The Associated Press reported over the weekend that the Obama administration was “abandoning plans to keep U.S. troops in Iraq past a year-end withdrawal deadline,…despite ongoing concerns about [Iraqi] security forces and the potential for instability.”

The decision ends months of hand-wringing by U.S. officials over whether to stick to a Dec. 31 withdrawal deadline that was set in 2008 or negotiate a new security agreement to ensure that gains made and more than 4,400 American military lives lost since March 2003 do not go to waste.

The story buys into the pro-war/pro-surge narrative by presuming that a longer security agreement could ensure, or was likely to ensure, that the gains would not be wasted. That is a dubious proposition, at best. Despite eight years of sacrifice by the men and women of the U.S. military, they never had it within their power to write Iraq’s future. Meanwhile, the Iraqis who do have the power to write that future have either squandered their opportunities to build a modern, tolerant society that could defend itself, or they weren’t very interested in doing so.


The scale of violence is way down from 2007 or 2008, but this has not ensured an enduring political order. Yochi Dreazen’s story in the current National Journal documents how Iraqi Prime Minister Nuri Kamal al-Maliki has consolidated power and systematically marginalized and intimidated his political rivals, including former prime minister Ayad Allawi, and that he has done this under the noses of tens of thousands of U.S. military personnel. Perhaps Malki would have been more imperious in the absence of a major U.S. presence? Perhaps he will become more so after the last of the U.S. troops leave? Who knows? The obvious point is that the political reconciliation that the surge was supposed to facilitate hasn’t materialized. Iraq remains a bitterly divided society, and it is likely to remain that way for a very long time.


Still, one would think that the news that this costly and counterproductive war — the one that was supposed to be a cakewalk, that was supposed to be paid for by Iraqi oil revenues — was mercifully, finally, coming to a close, would elicit a favorable response from a public that has grown weary of it.


Time to strike up the band?


Not yet. The White House and Pentagon both sprang into action with statements throwing cold water on the reports.

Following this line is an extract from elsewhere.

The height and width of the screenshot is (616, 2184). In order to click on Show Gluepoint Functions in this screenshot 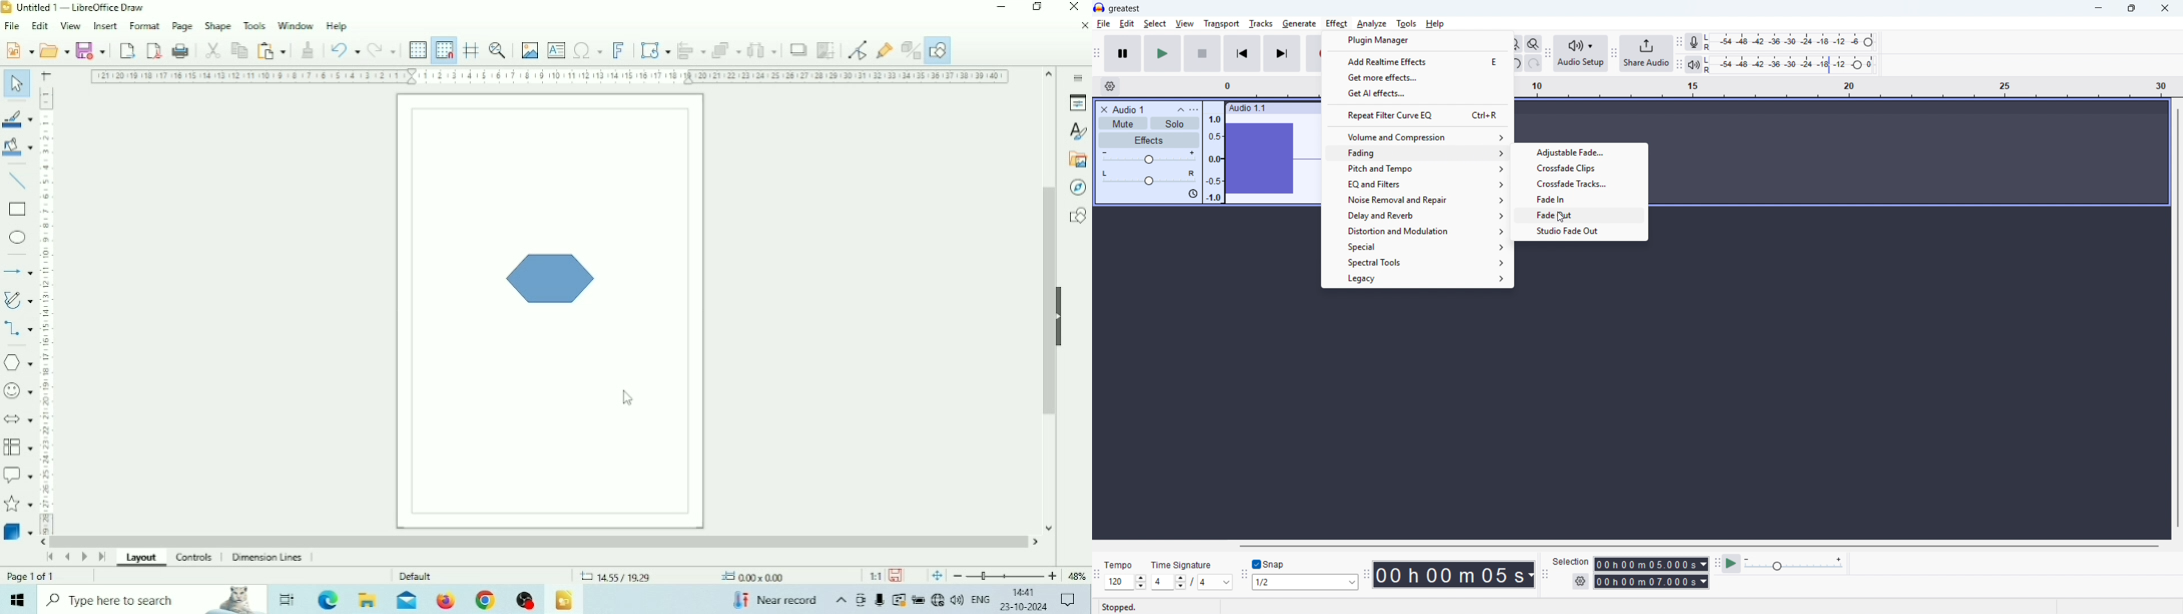, I will do `click(884, 51)`.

No final decision had been made about the force that would remain in Iraq past the end of the year, they explained.


Plans for keeping a large force in place were “being scaled back,” The New York Times reported, but that didn’t mean that the U.S. military mission in Iraq would end.

Both countries are still discussing whether to keep some trainers in Iraq, although the number of troops is most likely to be far less than the 3,000 to 5,000 that the administration had discussed with Iraqi leaders, one of the American officials said.…


The officials said the administration’s plans changed in recent weeks as it became clear that the Iraqi Parliament would not give legal immunity to the American troops, something the Pentagon had insisted would be needed if troops were to continue to operate here.

I learned last year, during a trip to the United Arab Emirates and Saudi Arabia, that U.S. troops do occasionally deploy in countries without the protections of judicial extraterritoriality (we don’t have a formal agreement with the UAE, for example). The risk that U.S. military personnel might be subject to the vagaries of foreign justice systems might be justified in certain circumstances, but that doesn’t seem the case here. If the Iraqi people are not willing to offer that modest concession in exchange for the continued sacrifice of U.S. troops, and the continued expenditures of tens of billions of U.S. dollars, then we should bid them farewell.